* _Goal_
Rewrite the rows below, from the line with "You are a computer-use agent. Viewport: 1792px" through the end of the rows, replacing "radio button" with "checkbox" and leaving everything else unchanged. Omit the pictures from your answer.

>> START Given data

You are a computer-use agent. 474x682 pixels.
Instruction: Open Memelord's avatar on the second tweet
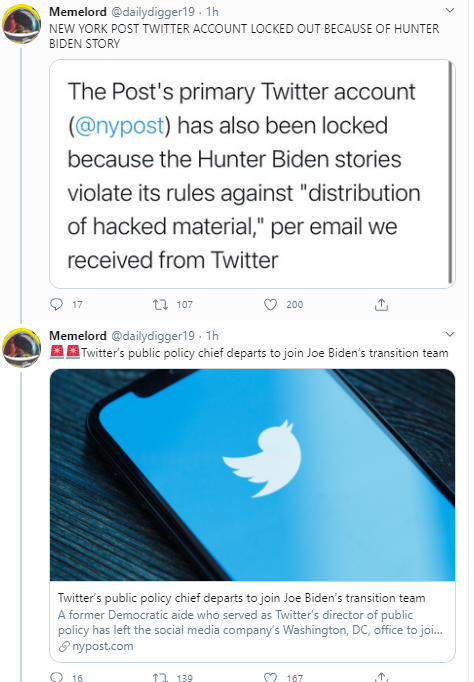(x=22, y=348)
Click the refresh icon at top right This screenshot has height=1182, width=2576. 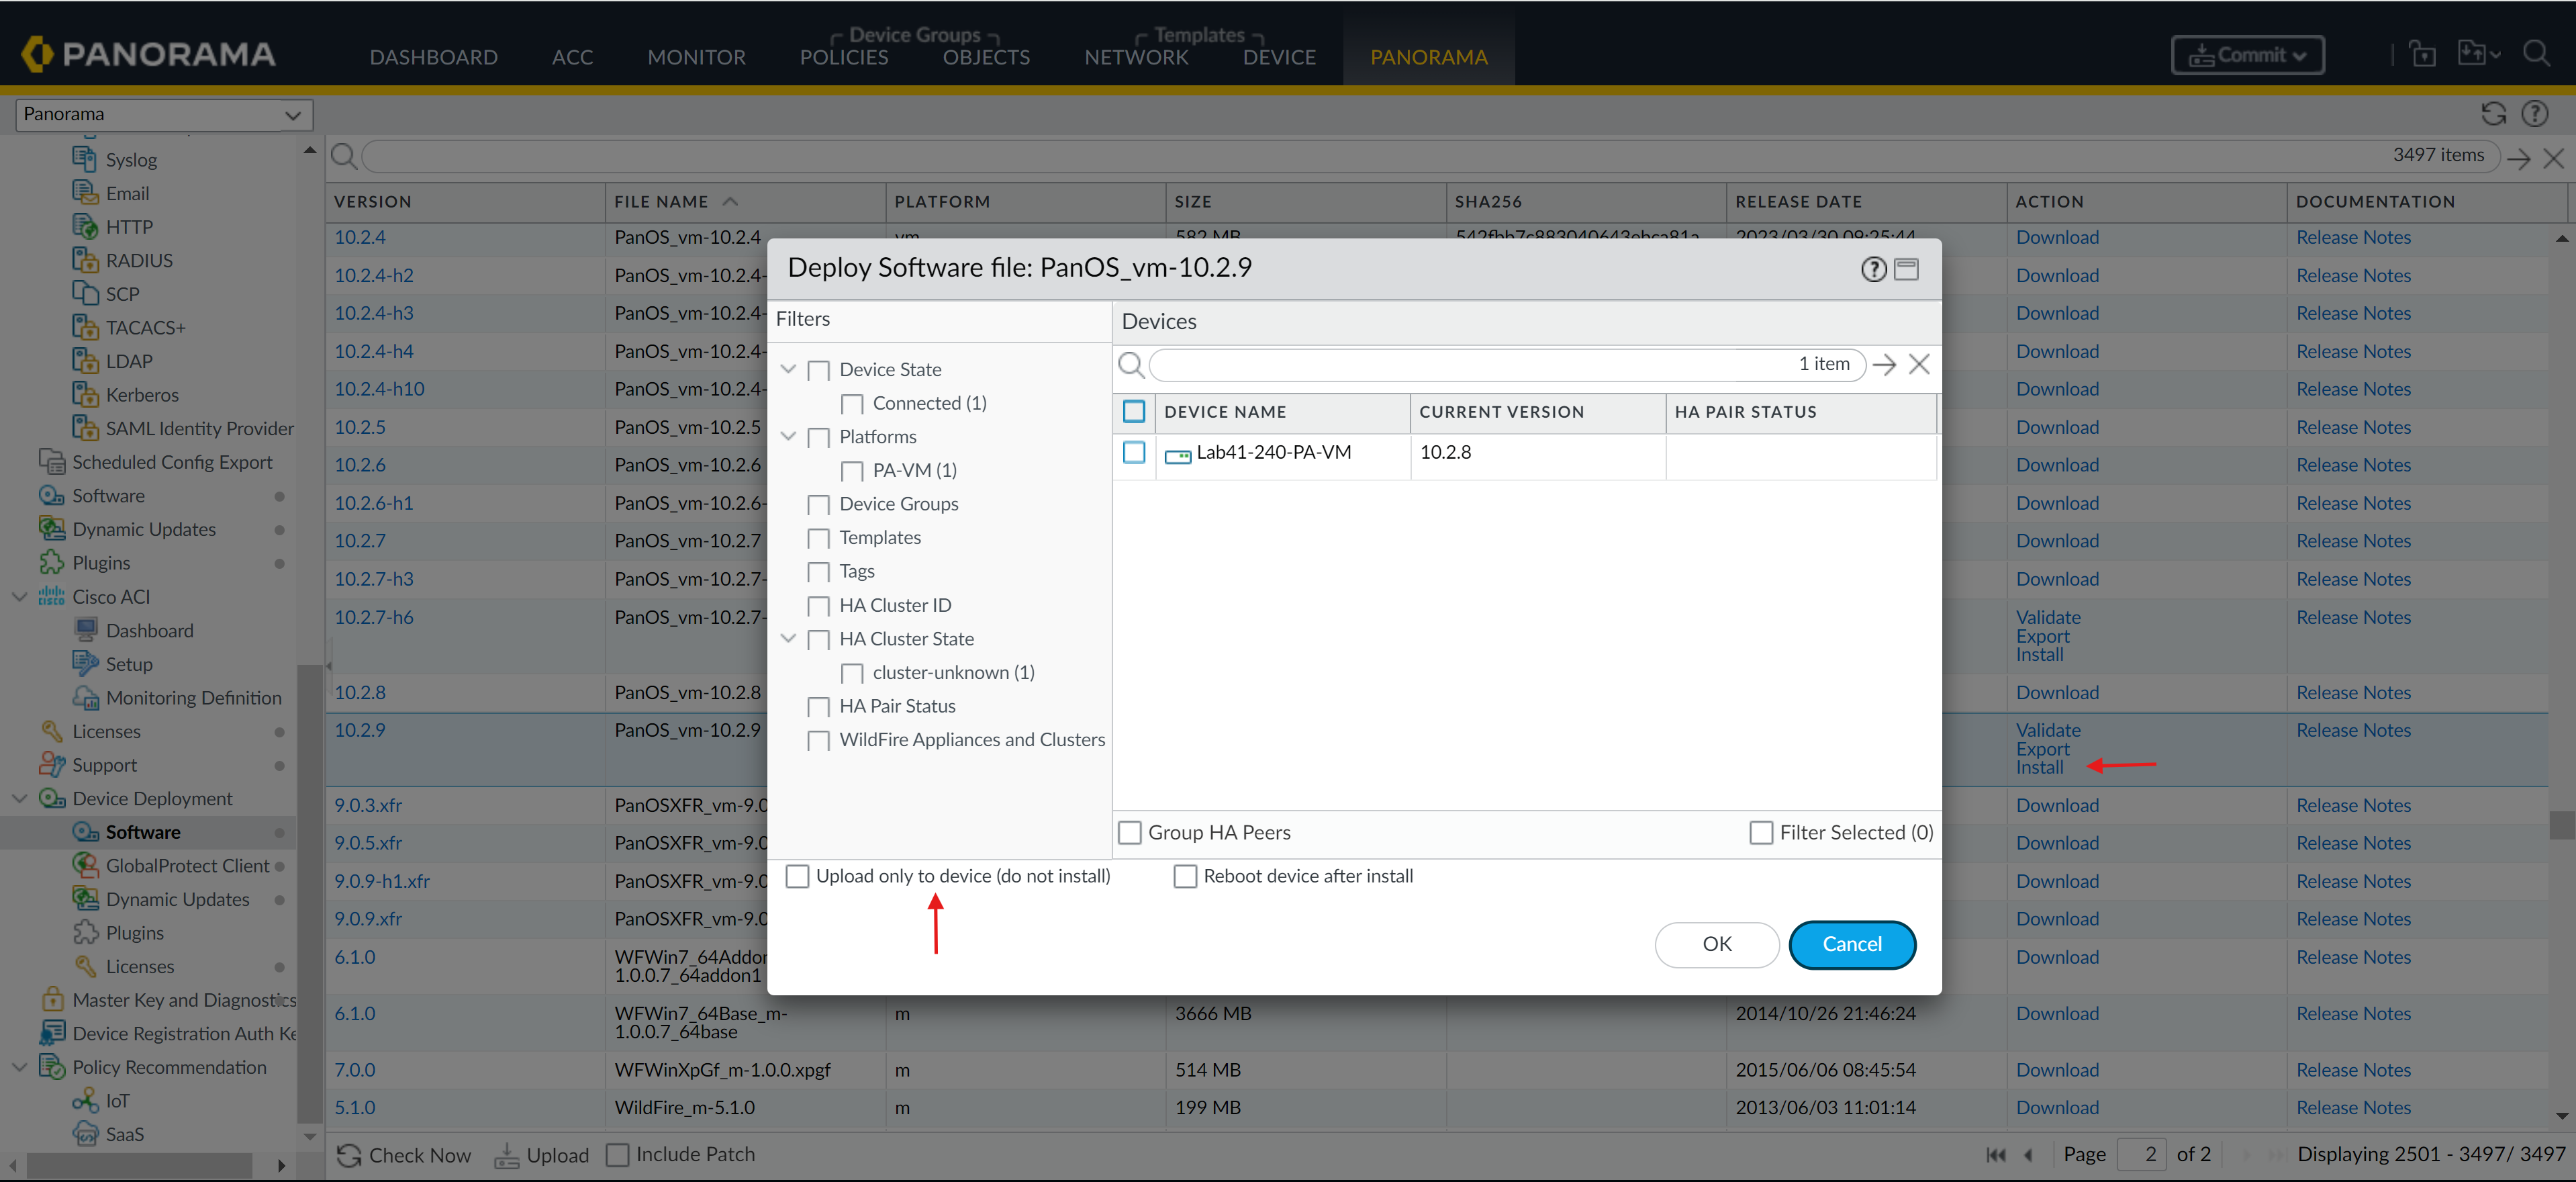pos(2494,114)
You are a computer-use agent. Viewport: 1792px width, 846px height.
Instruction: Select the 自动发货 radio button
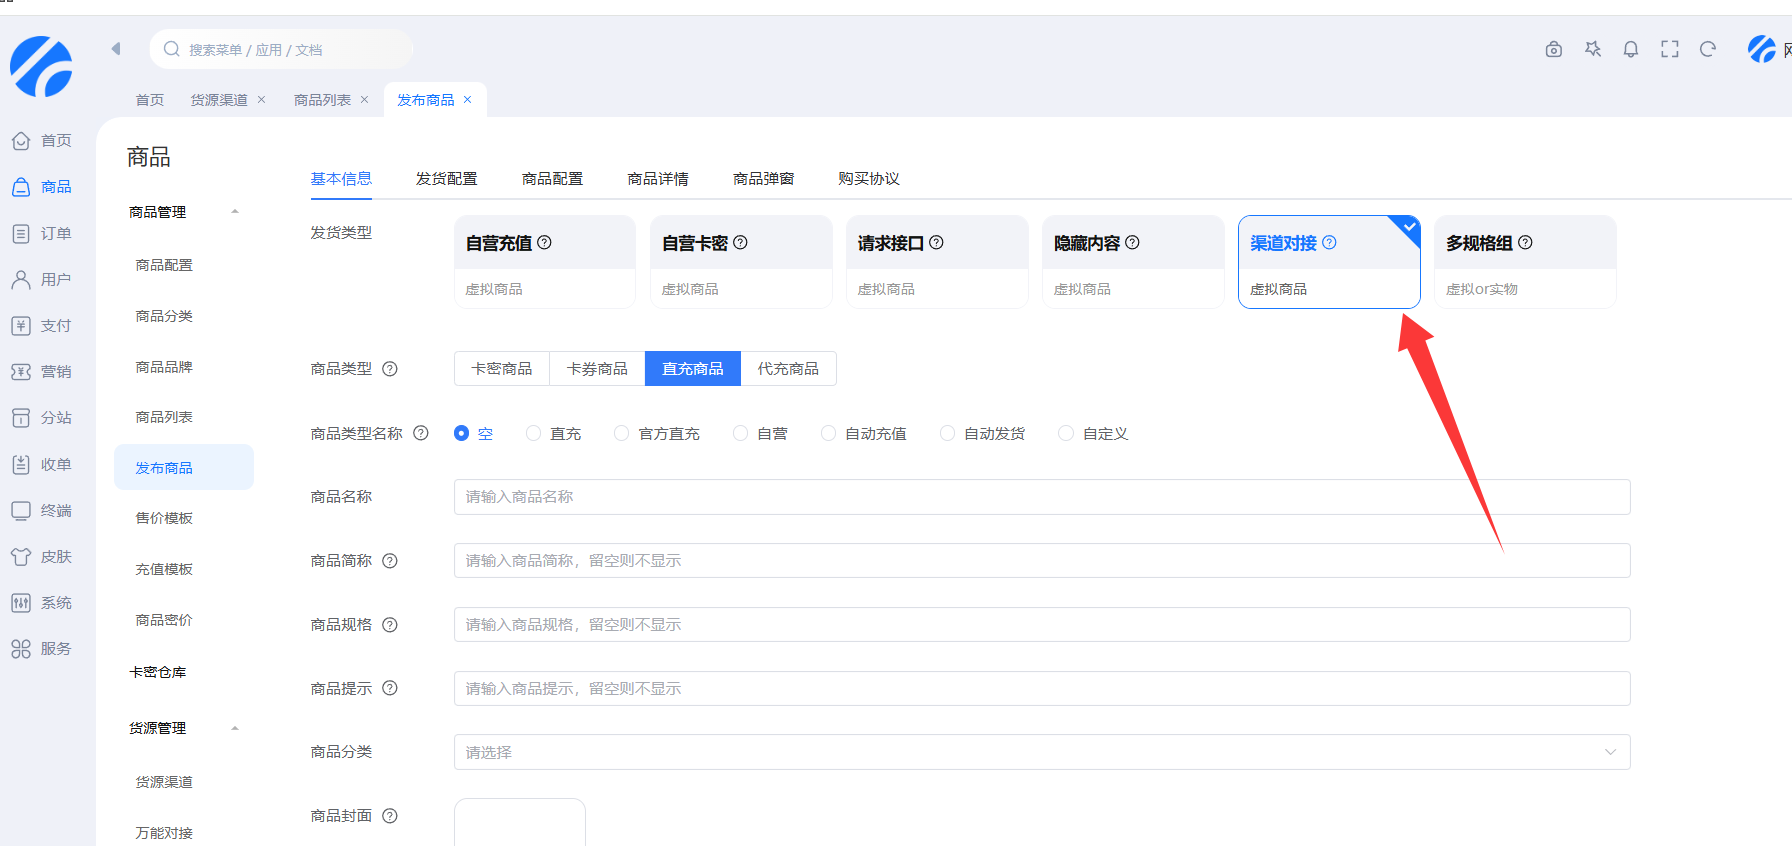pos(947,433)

>> END Given data

* _Solution for this exercise_
You are a computer-use agent. Viewport: 1792px width, 846px height.
Instruction: Select the 自动发货 checkbox
pos(947,433)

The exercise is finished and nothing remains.